(Data extracted from a collection)
※
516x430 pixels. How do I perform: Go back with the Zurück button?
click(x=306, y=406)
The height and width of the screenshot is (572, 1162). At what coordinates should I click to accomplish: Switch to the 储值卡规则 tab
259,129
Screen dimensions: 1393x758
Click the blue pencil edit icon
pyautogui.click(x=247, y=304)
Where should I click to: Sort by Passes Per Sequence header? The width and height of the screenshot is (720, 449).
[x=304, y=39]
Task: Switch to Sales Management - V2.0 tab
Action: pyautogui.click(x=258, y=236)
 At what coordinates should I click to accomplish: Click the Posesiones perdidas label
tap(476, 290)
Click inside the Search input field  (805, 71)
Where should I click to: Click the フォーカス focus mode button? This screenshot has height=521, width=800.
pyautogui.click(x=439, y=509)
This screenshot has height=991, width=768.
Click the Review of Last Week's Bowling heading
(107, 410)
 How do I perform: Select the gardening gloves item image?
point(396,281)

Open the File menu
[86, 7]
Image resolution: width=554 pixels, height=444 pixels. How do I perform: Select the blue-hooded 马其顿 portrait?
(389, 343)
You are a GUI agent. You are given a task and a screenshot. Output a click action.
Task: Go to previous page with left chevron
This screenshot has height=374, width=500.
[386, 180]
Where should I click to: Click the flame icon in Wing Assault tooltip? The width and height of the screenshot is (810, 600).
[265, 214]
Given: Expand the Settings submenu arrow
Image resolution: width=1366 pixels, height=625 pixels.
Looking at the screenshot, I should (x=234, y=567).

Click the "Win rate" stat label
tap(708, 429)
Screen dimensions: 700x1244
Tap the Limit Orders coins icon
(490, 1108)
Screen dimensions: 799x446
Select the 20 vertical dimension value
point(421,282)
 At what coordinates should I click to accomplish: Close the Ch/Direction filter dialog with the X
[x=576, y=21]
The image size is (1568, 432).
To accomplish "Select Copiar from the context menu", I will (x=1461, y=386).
※
_TO DO_
Your answer must be a copy of every line in the data above that holds the string "dimensions".

_ANSWER BOX_
Screen dimensions: 1393x758
Screen dimensions: 700x1244
Screen dimensions: 799x446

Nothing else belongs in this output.